ISBN: 978-1570629228 – http://amzn.to/13heeyE
“As a Buddhist, I view death as a normal process, a reality that I accept will occur as long as I remain in this earthly existence. Knowing that I cannot escape it, I see no point in worrying about it. I tend to think of death as being like changing your clothes when they are old and worn out, rather than as some final end. Yet death is unpredictable: We do not know when or how it will take place. So it is only sensible to take certain precautions before it actually happens.”
Sogyal Rinpoche, The Tibetan Book of Living and Dying
“Perhaps the deepest reason why we are afraid of death is because we do not know who we are.
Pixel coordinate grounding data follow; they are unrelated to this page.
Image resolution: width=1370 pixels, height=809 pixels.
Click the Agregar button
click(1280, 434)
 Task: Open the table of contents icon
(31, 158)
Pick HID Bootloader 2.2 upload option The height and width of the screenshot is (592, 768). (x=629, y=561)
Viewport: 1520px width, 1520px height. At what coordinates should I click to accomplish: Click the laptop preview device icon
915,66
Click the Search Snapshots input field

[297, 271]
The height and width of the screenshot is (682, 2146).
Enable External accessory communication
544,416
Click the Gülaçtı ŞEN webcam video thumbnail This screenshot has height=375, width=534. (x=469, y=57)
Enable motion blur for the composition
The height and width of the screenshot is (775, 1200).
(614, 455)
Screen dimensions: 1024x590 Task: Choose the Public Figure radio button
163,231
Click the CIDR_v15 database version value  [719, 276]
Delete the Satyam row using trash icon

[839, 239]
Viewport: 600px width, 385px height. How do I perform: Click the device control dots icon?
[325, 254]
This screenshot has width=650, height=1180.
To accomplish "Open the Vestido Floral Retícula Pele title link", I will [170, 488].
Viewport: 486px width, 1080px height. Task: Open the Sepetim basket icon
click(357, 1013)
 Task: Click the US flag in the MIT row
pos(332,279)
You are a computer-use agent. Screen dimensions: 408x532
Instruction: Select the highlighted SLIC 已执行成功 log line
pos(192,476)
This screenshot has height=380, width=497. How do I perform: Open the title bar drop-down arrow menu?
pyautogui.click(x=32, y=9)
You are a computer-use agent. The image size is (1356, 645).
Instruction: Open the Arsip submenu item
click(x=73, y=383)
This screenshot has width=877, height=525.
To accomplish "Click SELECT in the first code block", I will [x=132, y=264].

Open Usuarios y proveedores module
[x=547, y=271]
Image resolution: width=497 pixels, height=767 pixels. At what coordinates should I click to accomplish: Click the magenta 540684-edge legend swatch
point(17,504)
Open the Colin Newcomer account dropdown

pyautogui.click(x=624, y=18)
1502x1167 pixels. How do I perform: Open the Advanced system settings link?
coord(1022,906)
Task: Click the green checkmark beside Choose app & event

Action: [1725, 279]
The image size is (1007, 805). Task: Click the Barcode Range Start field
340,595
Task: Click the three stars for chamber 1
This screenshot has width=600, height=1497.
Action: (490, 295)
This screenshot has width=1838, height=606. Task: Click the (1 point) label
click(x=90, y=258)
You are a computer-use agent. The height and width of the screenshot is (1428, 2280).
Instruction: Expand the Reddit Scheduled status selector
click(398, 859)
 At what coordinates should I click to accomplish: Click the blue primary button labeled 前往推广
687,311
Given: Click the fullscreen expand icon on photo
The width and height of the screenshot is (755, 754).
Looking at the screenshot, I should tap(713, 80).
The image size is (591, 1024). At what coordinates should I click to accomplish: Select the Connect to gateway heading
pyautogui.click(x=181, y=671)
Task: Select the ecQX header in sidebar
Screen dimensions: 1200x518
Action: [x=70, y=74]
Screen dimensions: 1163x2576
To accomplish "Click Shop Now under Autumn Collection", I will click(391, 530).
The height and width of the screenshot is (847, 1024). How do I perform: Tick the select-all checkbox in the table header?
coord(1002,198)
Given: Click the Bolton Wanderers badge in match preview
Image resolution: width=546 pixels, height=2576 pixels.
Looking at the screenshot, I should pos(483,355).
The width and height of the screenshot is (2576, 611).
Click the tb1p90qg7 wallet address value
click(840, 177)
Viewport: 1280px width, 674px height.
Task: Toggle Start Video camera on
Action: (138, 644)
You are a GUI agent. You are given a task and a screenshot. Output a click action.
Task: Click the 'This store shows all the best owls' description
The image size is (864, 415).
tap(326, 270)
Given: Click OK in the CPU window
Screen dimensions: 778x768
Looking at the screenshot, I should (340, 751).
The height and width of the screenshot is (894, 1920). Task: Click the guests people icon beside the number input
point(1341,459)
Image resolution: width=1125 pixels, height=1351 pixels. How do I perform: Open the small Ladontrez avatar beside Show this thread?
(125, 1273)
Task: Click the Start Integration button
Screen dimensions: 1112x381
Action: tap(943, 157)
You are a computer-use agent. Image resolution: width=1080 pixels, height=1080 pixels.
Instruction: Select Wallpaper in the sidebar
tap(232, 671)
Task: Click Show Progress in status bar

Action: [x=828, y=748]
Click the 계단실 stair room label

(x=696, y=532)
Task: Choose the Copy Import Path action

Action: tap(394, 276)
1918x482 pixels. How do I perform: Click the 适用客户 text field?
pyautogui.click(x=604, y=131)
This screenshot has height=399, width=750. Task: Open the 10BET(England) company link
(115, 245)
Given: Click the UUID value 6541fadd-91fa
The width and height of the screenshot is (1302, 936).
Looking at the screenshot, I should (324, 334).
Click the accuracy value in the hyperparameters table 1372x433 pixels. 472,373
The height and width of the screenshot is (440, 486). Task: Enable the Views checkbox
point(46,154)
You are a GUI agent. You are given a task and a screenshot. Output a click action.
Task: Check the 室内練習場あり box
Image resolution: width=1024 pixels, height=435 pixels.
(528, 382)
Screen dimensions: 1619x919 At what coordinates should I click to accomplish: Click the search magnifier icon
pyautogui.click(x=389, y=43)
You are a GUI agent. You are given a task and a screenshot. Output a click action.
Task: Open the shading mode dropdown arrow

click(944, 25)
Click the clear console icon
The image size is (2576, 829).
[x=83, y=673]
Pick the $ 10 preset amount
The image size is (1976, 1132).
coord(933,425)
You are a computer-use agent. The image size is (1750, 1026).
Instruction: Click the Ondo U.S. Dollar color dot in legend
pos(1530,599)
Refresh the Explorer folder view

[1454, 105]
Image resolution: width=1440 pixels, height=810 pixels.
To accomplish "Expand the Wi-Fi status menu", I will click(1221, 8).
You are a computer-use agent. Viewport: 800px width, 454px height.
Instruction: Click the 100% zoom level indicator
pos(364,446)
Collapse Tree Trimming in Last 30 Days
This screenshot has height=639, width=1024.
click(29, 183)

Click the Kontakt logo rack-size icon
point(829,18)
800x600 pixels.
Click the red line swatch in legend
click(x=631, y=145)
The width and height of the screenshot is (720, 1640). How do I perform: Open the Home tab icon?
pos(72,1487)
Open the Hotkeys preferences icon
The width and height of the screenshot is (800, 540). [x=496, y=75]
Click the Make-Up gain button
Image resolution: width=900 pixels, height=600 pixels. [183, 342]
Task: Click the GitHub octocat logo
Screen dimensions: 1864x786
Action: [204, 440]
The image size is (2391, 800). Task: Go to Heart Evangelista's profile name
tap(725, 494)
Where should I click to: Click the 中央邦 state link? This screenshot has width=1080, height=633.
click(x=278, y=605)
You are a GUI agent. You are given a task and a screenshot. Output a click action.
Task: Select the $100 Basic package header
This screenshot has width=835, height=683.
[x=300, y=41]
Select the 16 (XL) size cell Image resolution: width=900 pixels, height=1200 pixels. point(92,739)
We believe in a personal, unique, and separate identity — but if we dare to examine it, we find that this identity depends entirely on an endless collection of things to prop it up: our name, our “biography,” our partners, family, home, job, friends, credit cards… It is on their fragile and transient support that we rely for our security. So when they are all taken away, will we have any idea of who we really are?
Without our familiar props, we are faced with just ourselves, a person we do not know, an unnerving stranger with whom we have been living all the time but we never really wanted to meet. Isn’t that why we have tried to fill every moment of time with noise and activity, however boring or trivial, to ensure that we are never left in silence with this stranger on our own?”